##### Information supplied

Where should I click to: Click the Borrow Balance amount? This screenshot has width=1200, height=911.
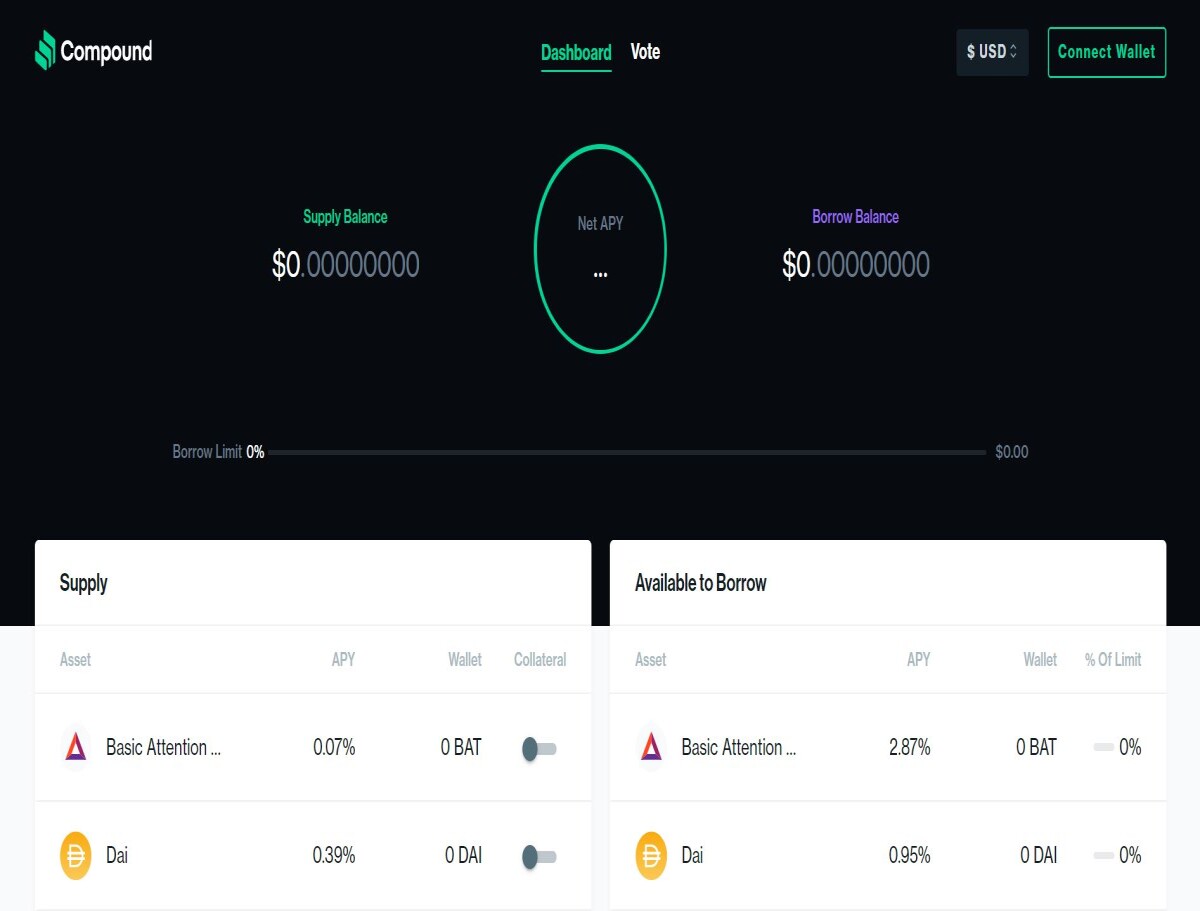856,265
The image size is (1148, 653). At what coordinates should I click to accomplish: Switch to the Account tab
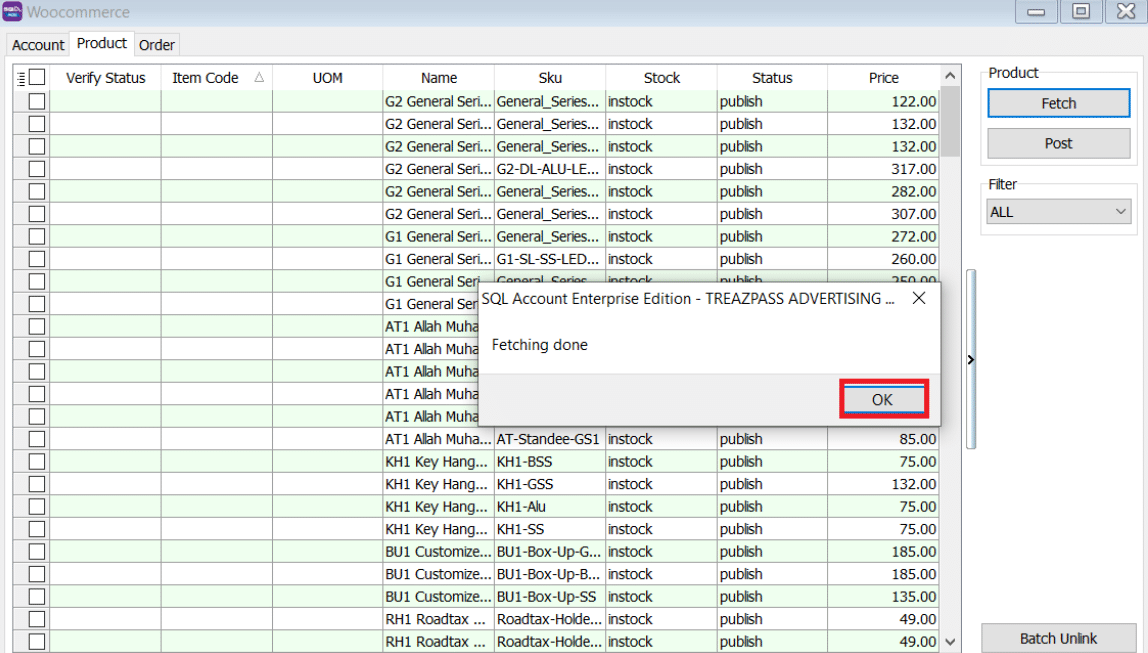(x=38, y=45)
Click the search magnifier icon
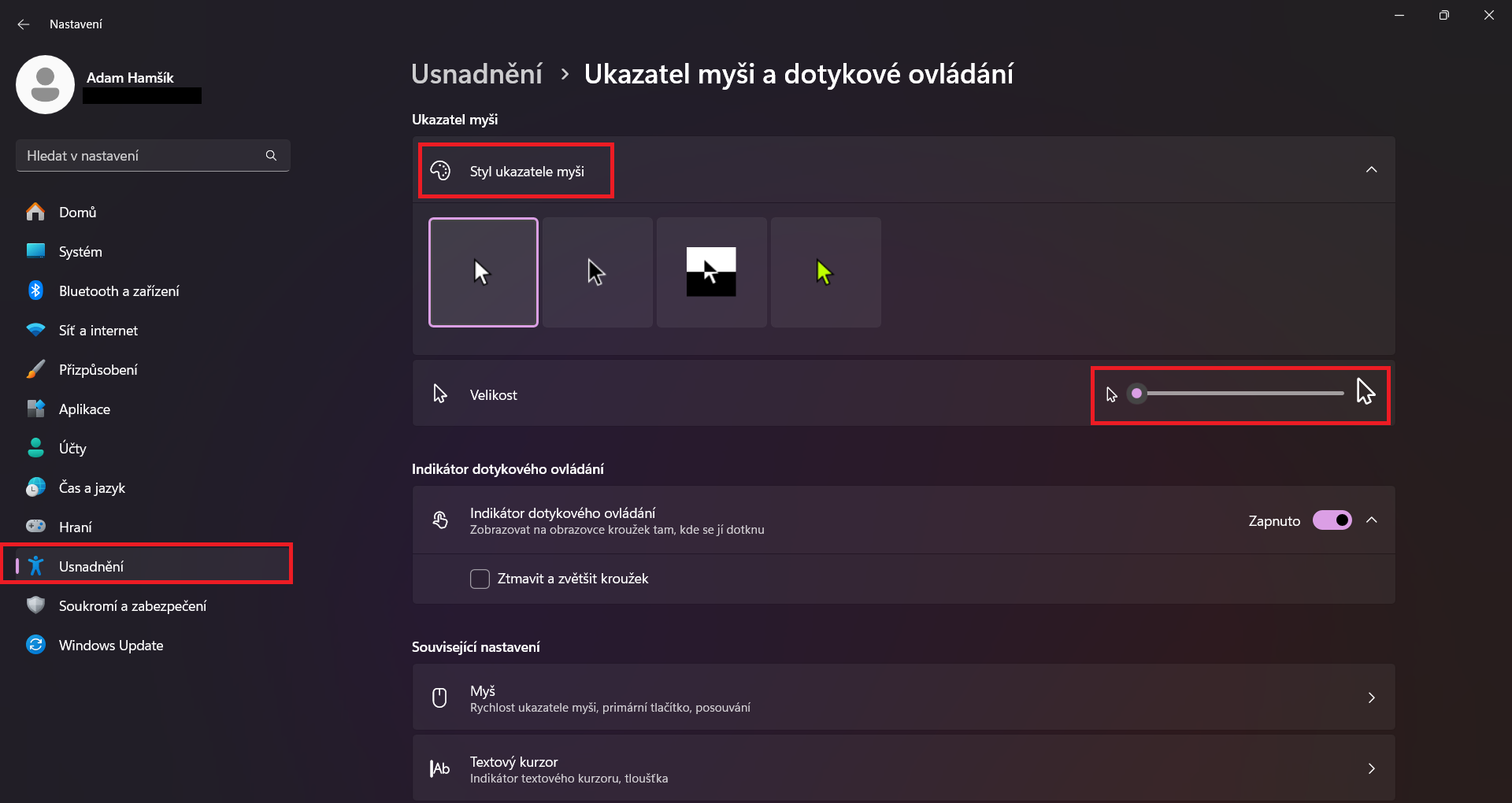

##########

Directions for this task: Your answer must be an exact copy of the records, free of images.

Problem solution:
Where should I click to: Click the Borrow Balance amount? This screenshot has width=1200, height=911.
856,265
The image size is (1148, 653). At what coordinates should I click to accomplish: Switch to the Account tab
(x=38, y=45)
Click the search magnifier icon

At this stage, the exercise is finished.